Sunday, October 20, 2013

The Story of Thanksgivukkah by Dan Halberstein

If you don't know the story of Thanksgivukkah...

When the Jews, led by the Maccabees, beat the army of the AngloGrecoSyrian king Antiochus then fled to the New World to escape persecution, they boarded the Meh-flower, and landed at Mishpocha Rock, around which they formed Mishpocha Shmeer, or "the whole Mishpocha area."

Squanto, a Patuxent Indian, taught the Jews to catch eels and grow corn after the first harsh winter the Jews spent in what they named "Jew England," so they survived through the next growing season. Some Jews ate the eels, even though they were clearly not kosher, invoking the talmudic principle pikuach nefesh, or "to save a life [you can break a commandment.]" In return, they showed the Patuxents how to make gefilte eel.
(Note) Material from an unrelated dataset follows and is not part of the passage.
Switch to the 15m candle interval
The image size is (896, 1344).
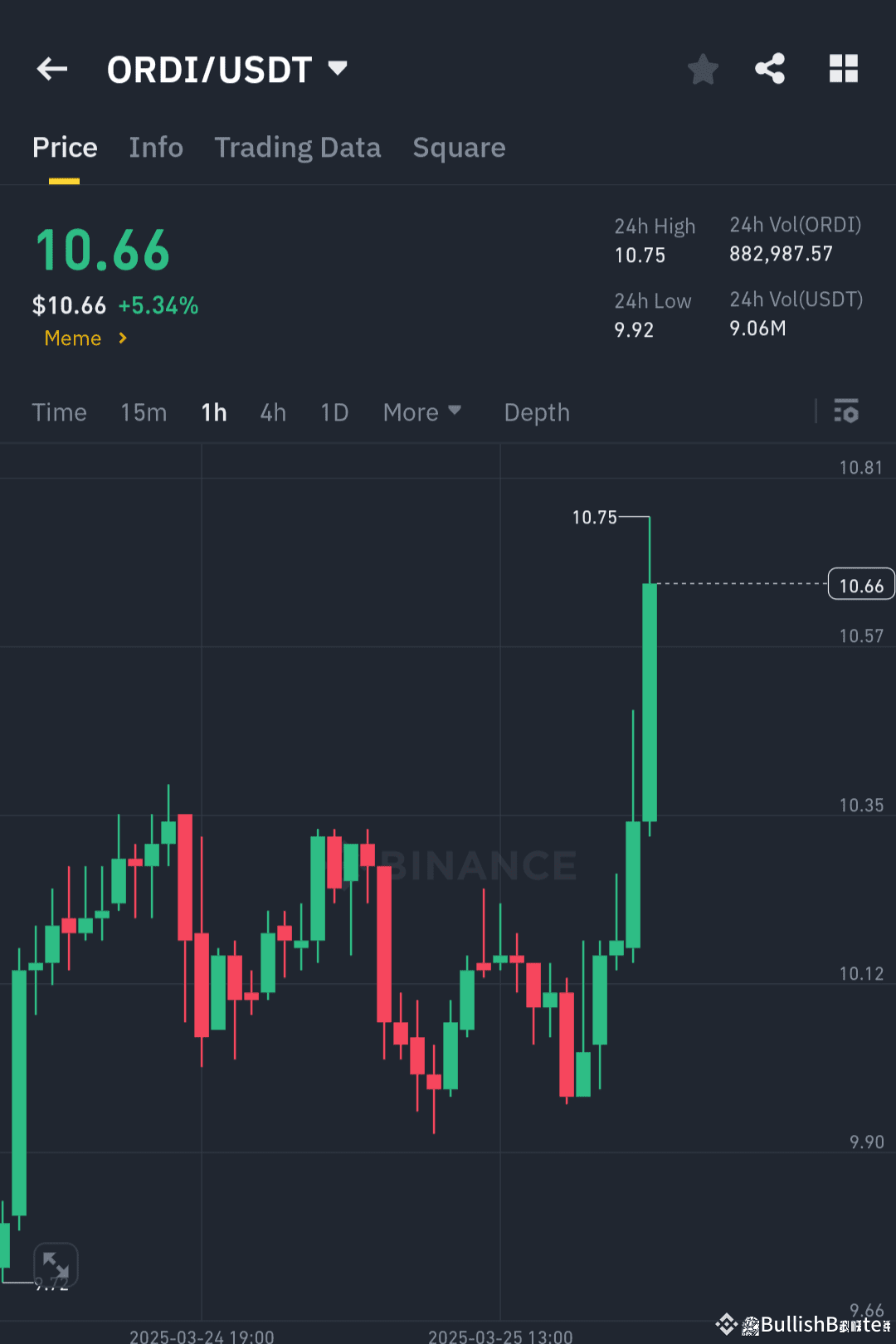pyautogui.click(x=143, y=412)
This caused some discussion of a massacre against the Jews of Mishpocha Shmeer, but the Indians finally decided they were probably trying to make a joke, not kill them.

The Maccabees, on the other hand, ate only the corn, and continually berated the eel-eaters.

After the first harvest, the Maccabees declared a feast, which was attended by all of Mishpocha Shmeer. Then on the morning of the feast, the Lord sent unto them a single scrawny turkey, which they killed kosher, and sent their womenfolk to prepare, along with the things they had on hand -- the corn the Indians taught them about, some potatoes, and horseradish.

Meanwhile, after some discussion of portion sizes, the Maccabees dispatched the assimilationist eel-eaters. Then they started noshing on nuts and berries, and watched Wampanoag against Patuxent at 12:30.

When the turkey was done, it was served up with horseradish, corn, and latkes with sour cream. Miraculously, no matter how much turkey they ate, there was still more on the carcass. They ate their main feast meal, then got up and made a bagel and turkey sandwich, then in the morning they had turkey omelettes, and so on and so on, for eight days.

By that time, of course, the turkey was crawling with all manner of bacteria, and the Jews of Mishpocha Shmeer took ill with food poisoning. Then the Pilgrims landed, renamed Mishpocha Rock, Plymouth Rock, renamed Mishpocha Shmeer, Plymouth Plantation, but kept up the traditional Thanksgivvukah feast, which they renamed Thanksgiving. Latkes and sour cream gave way to yams and cranberry sauce, yarmulkes gave way to hats with ornamental buckles, but everything else stayed pretty similar.

Today, to mark Thanksgivvukah, Jews arrange eight turkey drumsticks in a Menurkey, douse them in alcohol, and roast them. Children play with a dreidel, or a gambling top, inscribed with the Hebrew letters Nun, Gimel, Heh, and Shin, for the Hebrew phrase "Nes Gadol Hayah Sham" - a great miracle happened here. An alternate interpretation is the Yiddish, "Nosh Groesse, Hanoe hobn, Shlof," or "Eat a lot, enjoy, take a nap." And we remember our victory over the AngloGrecoSyrian king Antiochus and the Maccabees' victory over the eel-eaters.

So pretty much the standard script for our holidays: They tried to kill us, we won, let's eat.